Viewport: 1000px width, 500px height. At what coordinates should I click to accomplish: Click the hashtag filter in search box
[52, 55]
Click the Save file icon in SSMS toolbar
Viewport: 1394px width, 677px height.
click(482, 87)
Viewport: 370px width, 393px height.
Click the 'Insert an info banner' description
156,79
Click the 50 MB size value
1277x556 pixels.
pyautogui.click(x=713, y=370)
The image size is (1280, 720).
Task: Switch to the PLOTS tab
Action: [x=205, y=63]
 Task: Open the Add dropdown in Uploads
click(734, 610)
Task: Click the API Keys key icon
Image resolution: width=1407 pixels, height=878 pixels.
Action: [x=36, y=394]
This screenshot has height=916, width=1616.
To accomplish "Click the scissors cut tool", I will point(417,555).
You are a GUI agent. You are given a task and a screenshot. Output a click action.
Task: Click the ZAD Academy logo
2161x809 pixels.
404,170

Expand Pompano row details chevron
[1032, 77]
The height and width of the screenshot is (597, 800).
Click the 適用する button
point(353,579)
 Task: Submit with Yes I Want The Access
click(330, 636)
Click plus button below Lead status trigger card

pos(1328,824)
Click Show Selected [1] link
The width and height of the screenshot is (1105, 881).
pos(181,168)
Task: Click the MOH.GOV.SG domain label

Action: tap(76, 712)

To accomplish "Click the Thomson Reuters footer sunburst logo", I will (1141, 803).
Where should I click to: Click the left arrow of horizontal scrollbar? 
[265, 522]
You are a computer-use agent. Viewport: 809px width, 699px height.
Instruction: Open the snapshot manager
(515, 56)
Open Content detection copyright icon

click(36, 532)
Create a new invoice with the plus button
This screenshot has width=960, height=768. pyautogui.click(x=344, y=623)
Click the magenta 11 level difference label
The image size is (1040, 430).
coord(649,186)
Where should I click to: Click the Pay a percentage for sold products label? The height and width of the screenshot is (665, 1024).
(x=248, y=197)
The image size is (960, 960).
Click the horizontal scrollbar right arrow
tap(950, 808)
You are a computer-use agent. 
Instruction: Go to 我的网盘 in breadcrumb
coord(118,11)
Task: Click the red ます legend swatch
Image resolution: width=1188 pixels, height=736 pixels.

---

● **What needs to be done**
What you return should consist solely of the lines from the one containing "Instruction: Go to 我的网盘 in breadcrumb" through the end of the entries above, reproduced exactly.

● **Solved problem**
Instruction: Go to 我的网盘 in breadcrumb
coord(118,11)
Task: Click the red ます legend swatch
Image resolution: width=1188 pixels, height=736 pixels.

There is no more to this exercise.